Passage retenu:
+-------+
Micro-tremblement de terre dans le monde très masculin du thriller à l’anglaise : 130 ans après les aventures de Sherlock Holmes, Emma Thompson et Ruth Wilson laissent la pipe au vestiaire et mènent l’enquête dans la nouvelle série d’Apple TV+.
Une paisible banlieue d’Oxford, des pavillons et, plantée au milieu de cette vie ordinaire, Sarah Trafford (incarnée impeccablement par Ruth Wilson), conservatrice du musée municipal à la vie bien rangée : pas d’enfants, un mari, un vélo et un quotidien rythmé par une observation minutieuse de tableaux à la loupe. A priori, pas de quoi tenir les spectateurs en haleine pendant huit épisodes. Mais c’est mal connaître Mick Herron, le célèbre romancier anglais à qui l’on doit les cinq saisons de Slow Horses.
+-------+
Données:
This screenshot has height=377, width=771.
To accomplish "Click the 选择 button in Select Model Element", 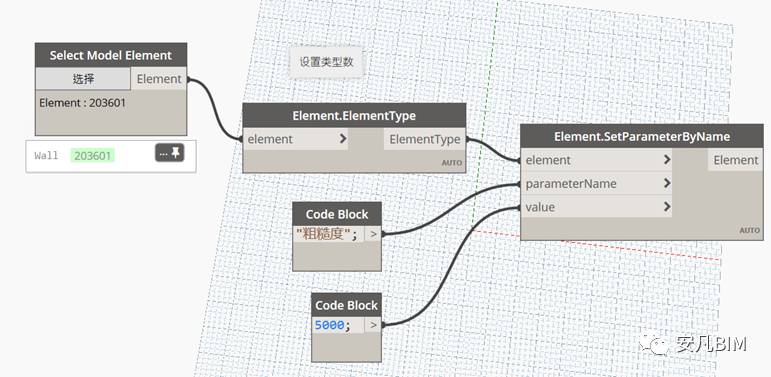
+-------+
Objectif de l’exercice: Pour chacune des affirmations suivantes, indiquez par oui ou par non si elle concorde avec le passage retenu, en citant à l’identique les mots du passage qui tranchent la question : 1. Sarah Trafford est conservatrice du musée municipal. 2. Sarah Trafford a des enfants. 3. La série compte dix épisodes.

Réponse attendue:
1. Oui : « conservatrice du musée municipal »
2. Non : « pas d’enfants »
3. Non : « pendant huit épisodes »